How International Law Can Help Solve Ongoing Conflicts
There are dozens of ongoing conflicts, which affect the lives of hundreds of thousands of individuals daily. Some of them are moving towards a negotiated peace settlement, and others continue without much hope for a positive solution in the near future. Often there are external actors involved in such negotiations, such as the UN, EU, states or NGOs. On the one hand, such mediators try to facilitate reaching a compromise between the parties, but, on the other hand, they often come with agendas of their own and may be under an obligation to promote certain international legal rules.
International law, if used appropriately, can facilitate negotiations. First of all, international law can assist in determining the scope of the parties’ claims. Parties can identify the outer limits of reasonable claims on both sides by looking at existing international legal rules in relation to the disputed issues. International law provides a reference point to the parties to assess the strength of their claims, and it can provide the contours of a fair solution.
Secondly, international law has a legitimising effect. Unlike just political, moral, or other similar arguments, international legal arguments carry particular weight because they imply obligation and legitimacy. One example of this is the role of the right to self-determination in a conflict with secessionist claims. What international law says about the self-determination positions of both parties during a conflict is fundamentally relevant to the course of the conflict, and to the outcome with regard to self-determination. If a party has a strong claim to self-determination, it will find it a lot easier to muster up international support.

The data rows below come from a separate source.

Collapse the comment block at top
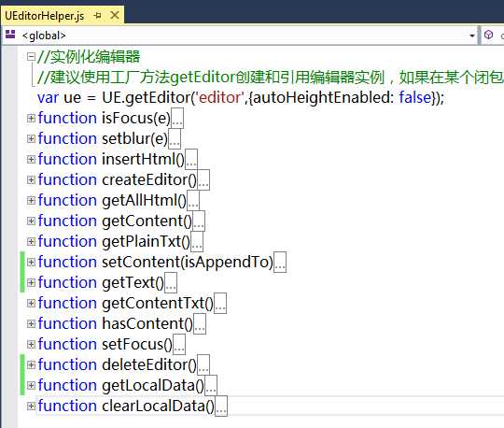504x428 pixels. pos(31,57)
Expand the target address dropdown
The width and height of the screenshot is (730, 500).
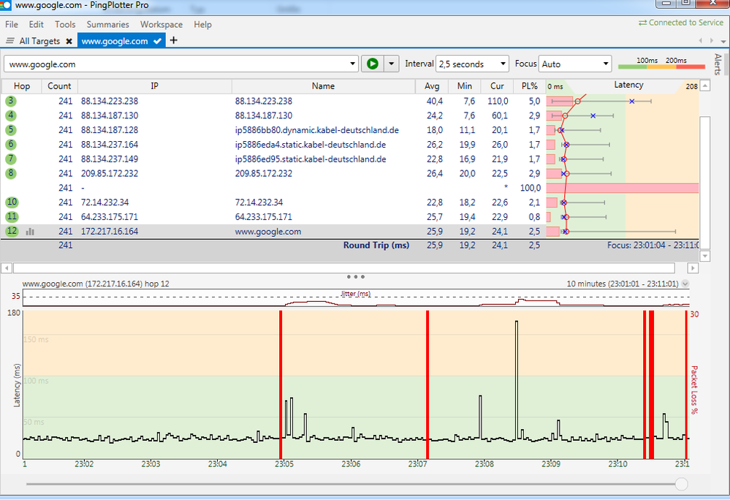coord(353,64)
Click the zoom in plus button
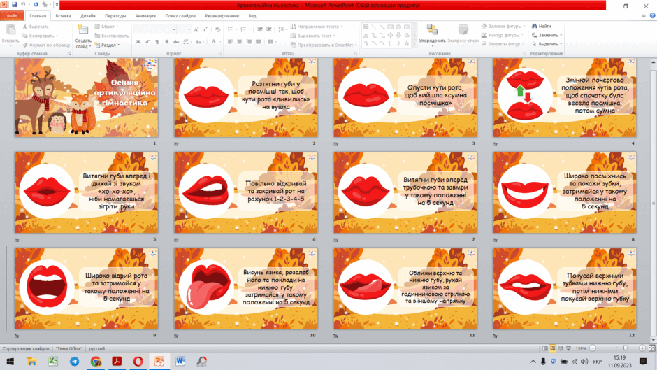This screenshot has width=657, height=370. coord(642,348)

Third, the externality of international law, in relation to the parties to the conflict, supports its role. It can be easier for the parties to agree on a solution to an issue, if they know that it is required by international law, and not demanded by the opposing side. International law can offer an increasing variety of tools, such as institutional blueprints, capable of assisting the negotiation of conflict endings. Often it is the mediators that will be bringing international law into the equation, by providing an initial roadmap, based on the main international legal rules that are most pressing in the given conflict.

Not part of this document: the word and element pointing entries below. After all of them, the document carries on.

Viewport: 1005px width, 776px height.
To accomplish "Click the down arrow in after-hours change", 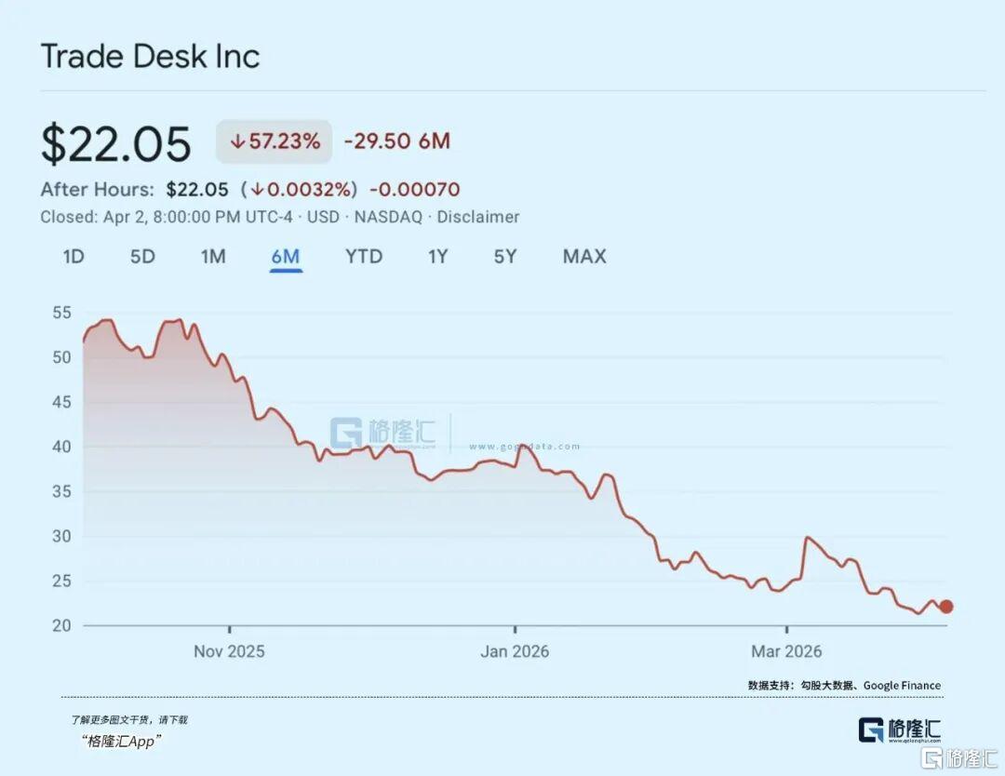I will click(x=256, y=190).
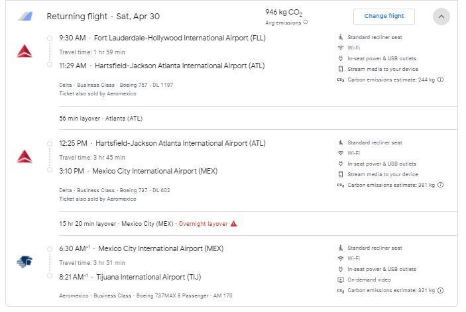Click the Overnight layover red text

coord(203,224)
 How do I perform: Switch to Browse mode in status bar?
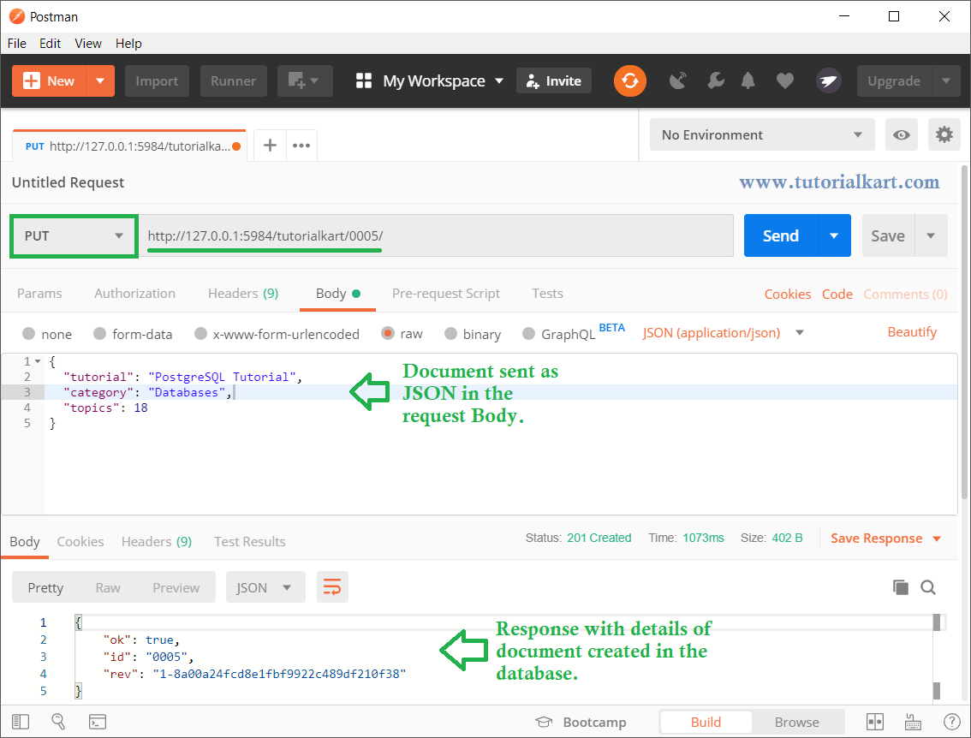[x=797, y=722]
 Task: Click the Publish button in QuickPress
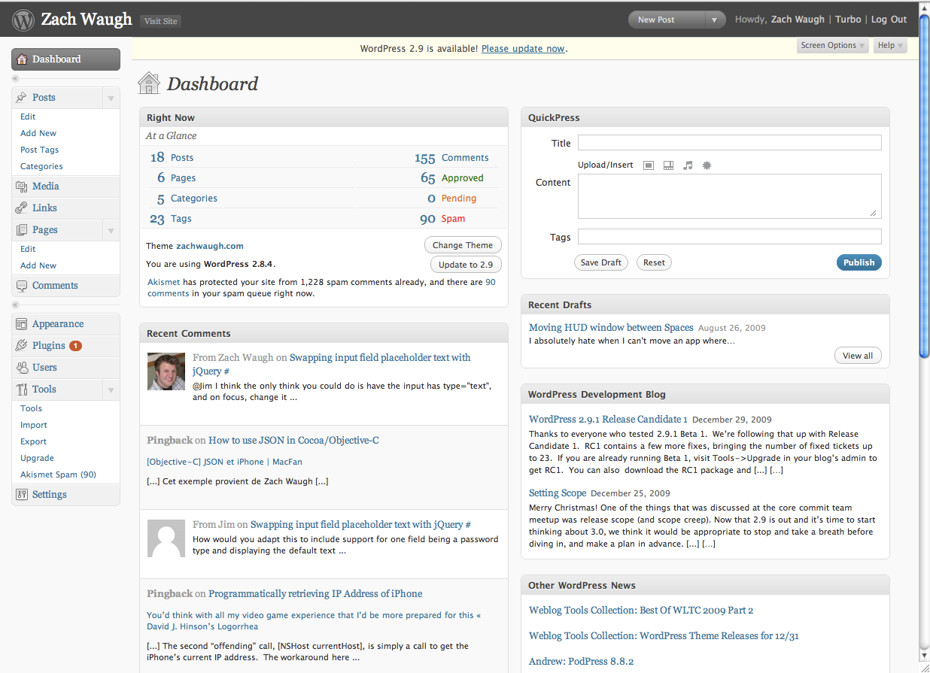859,262
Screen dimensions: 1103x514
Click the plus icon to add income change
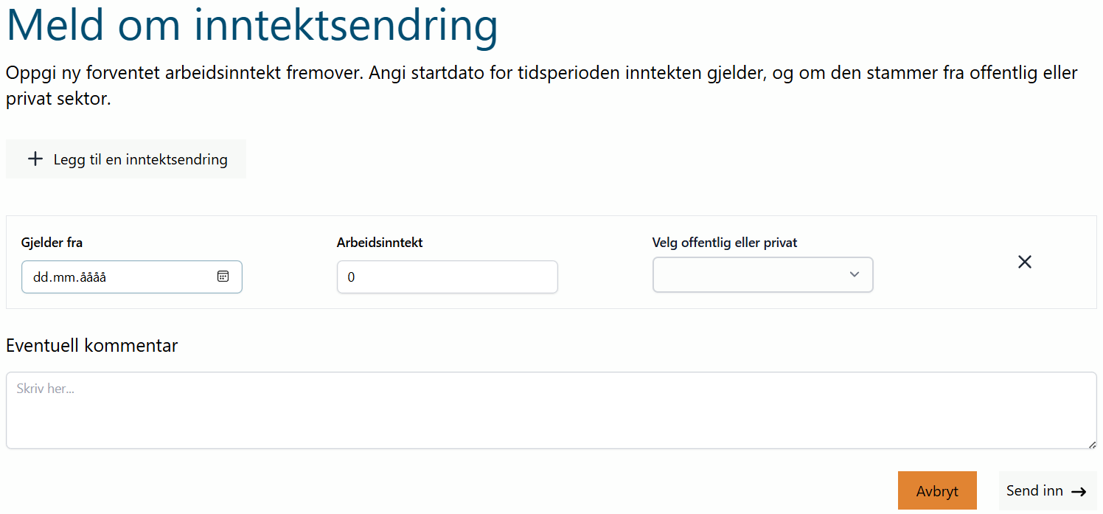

However, the international law can also hinder peace negotiations. This usually happens due to the very strict insistence by the international actors involved in negotiations on incorporating specific rules. The prime example is the previously considered case of transitional justice. If mediators insist that a comprehensive amnesty provision cannot be included in the peace agreement, the end to the conflict can be pushed further to the future. International law can abolish flexibility in negotiations and lead to negotiations falling apart. Demanding the incorporation of a provision that is culturally unacceptable and has the potential to lead to further conflict should always be considered carefully.
International law can also play a part in determining the content of peace agreements. The mediators involved in peace processes, often insist that certain legal principles are incorporated into the peace settlement. If the agenda of the mediators includes, for example, human rights, good governance, and rule of law, the resulting post-conflict society can be substantially more just that the system that was in place before the conflict started. Including provisions about gender equality, minority protection, non-discrimination, and such like, can help progress the protection of rights in the post-conflict situation.
Of course, it is not only the mediators that advocate for the inclusion of certain rights and principles into the negotiated agreement. One of the sides to the conflict has often suffered widespread and systematic oppression and is therefore fundamentally desirous to include legal guarantees for an improved system into the agreement.
While the provisions of a peace agreement do not come with a guarantee of implementation, and the omission of an issue does not imply that it could not be addressed later on, issues that are not specifically mentioned in an agreement can be difficult to prioritise subsequently.
Summing up, international law can play a substantial role in relation to the need for peace. Accordingly, international law is being invoked more often by mediators, admittedly with mixed results. The parties, too, can use the legitimising effect of international law to advance their claims. And international law can restrain extreme claims and views from the parties’.
Text author is Tiina Pajuste, Lecturer of International and European law at Tallinn University School of Governance, Law and Society.